Mikhail Bezverkhii – Product Manager | Consulting

🩸A Shot of Ethics

Blood donation can make you question whether some social norms are truly humane. And right now, I’m going to prove it.


Blood donation has a few problems.


First: there’s always a shortage, because there aren’t enough donors.


Second: donors cannot be forced.


Third: it’s considered unethical to give donors overly large incentives, because then the majority of donors would be poor — and that would look like exploitation of the human body.


But if we say that the poor must not be motivated with money, and we want to distribute the burden of donation evenly, then why not simply introduce a donor conscription?


Let’s do the math. In the US, about 7 million people donate blood each year. Each gives blood roughly twice, half a liter at a time. That makes about 7 million liters of blood annually.


The US population is over 330 million. Which means only one in 45 people regularly donates blood. If we divided the load fairly, and everyone contributed, it wouldn’t be one liter per year — it would be just 40 milliliters. A single shot glass of blood.

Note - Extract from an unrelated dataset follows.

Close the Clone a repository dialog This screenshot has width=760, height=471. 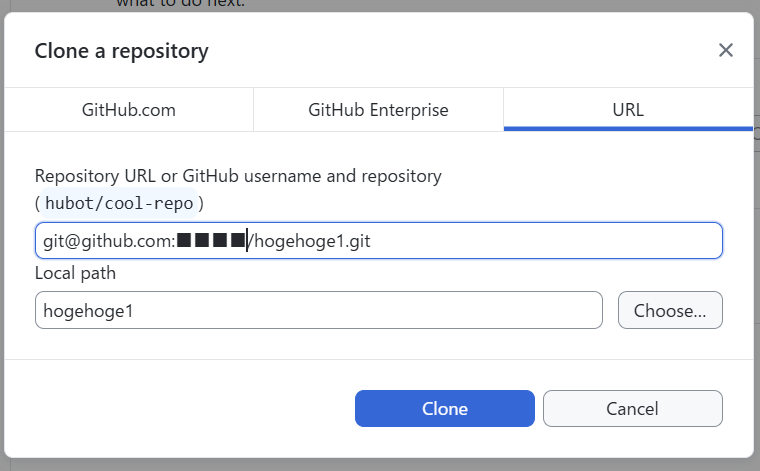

Rich or poor, everyone could give the same. You could even have a rule: if you don’t donate blood without a valid medical reason, you lose the right to receive donations yourself.


Would that be ethical? In my view — no less ethical than taxes. Society already sees it as normal to force people to give up what they earned with their own bodies. Nobody objects when a mover tears muscles, wrecks joints, and then has to hand part of his wages over to the state. Why is blood fundamentally different? Unlike taxes, of course, there’s no way to make it progressive or regressive — even Elon Musk has about five liters of blood in his veins, not five million.


One might say that in the case of taxes, the state interferes not with the body itself but with the product of its work. But then what about compulsory military service, where the state directly interferes with the body and life?